• [PROVIDED RECORDS]
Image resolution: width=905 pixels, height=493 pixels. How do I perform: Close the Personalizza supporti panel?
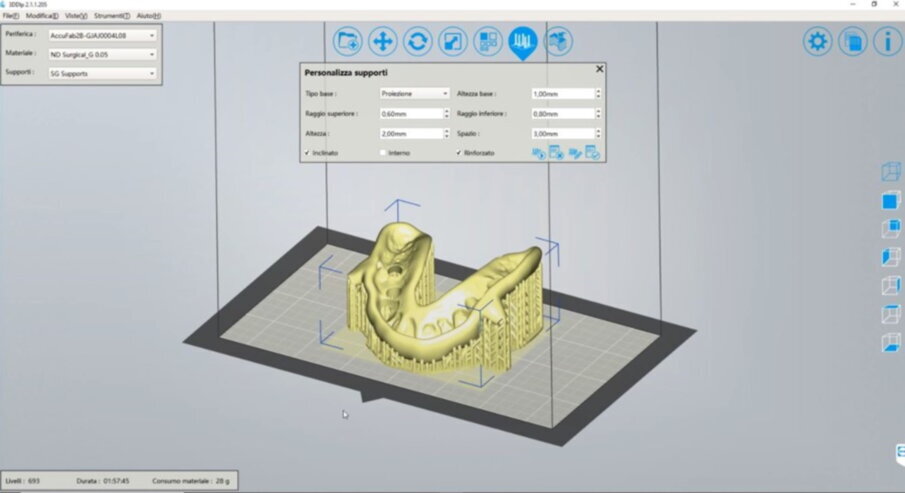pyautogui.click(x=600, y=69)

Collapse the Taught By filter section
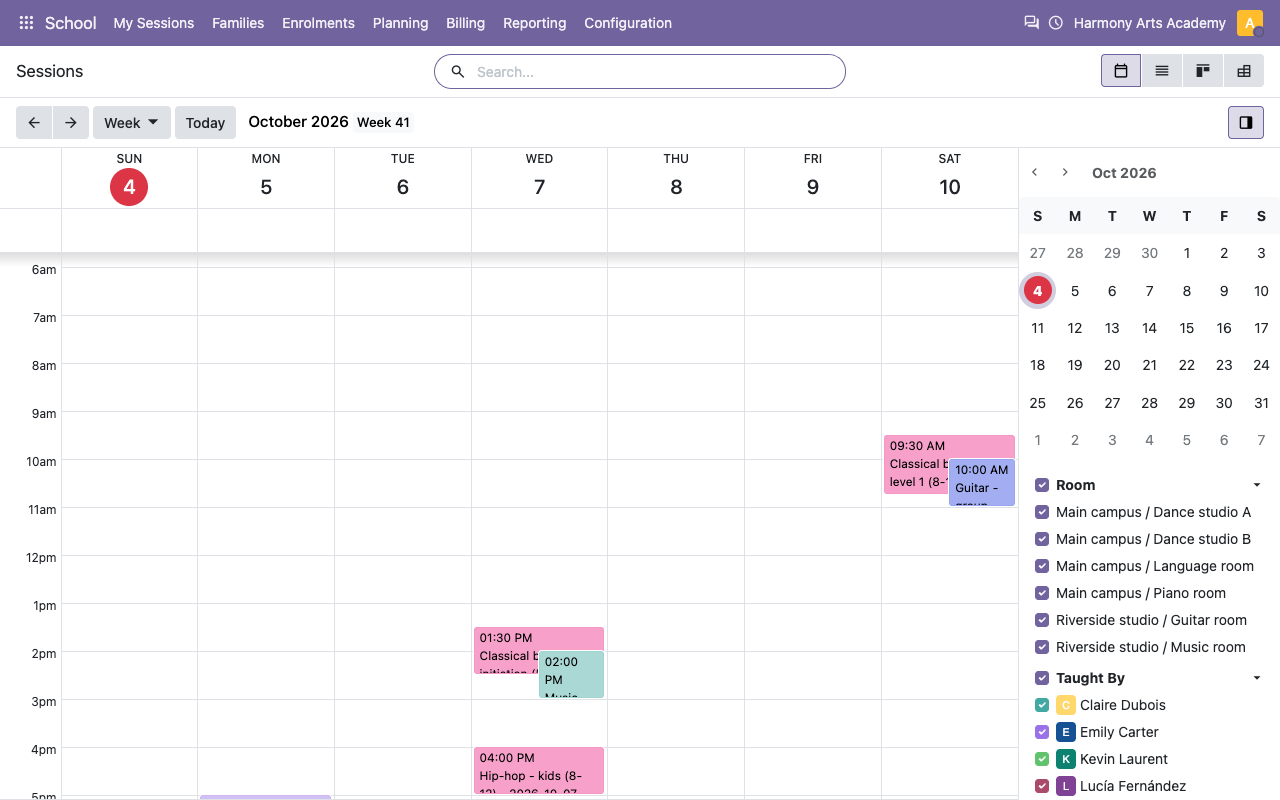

---

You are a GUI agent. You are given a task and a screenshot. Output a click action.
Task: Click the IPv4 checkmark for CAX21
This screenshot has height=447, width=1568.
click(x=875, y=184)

• [EXERCISE]
Copy out the lines verbatim, beginning with the line containing "Image resolution: width=905" and ending with the line containing "Collapse the Taught By filter section", both included. Omit the pictures from your answer.

• [SOLUTION]
Image resolution: width=905 pixels, height=493 pixels. How do I perform: Close the Personalizza supporti panel?
pyautogui.click(x=600, y=69)

Collapse the Taught By filter section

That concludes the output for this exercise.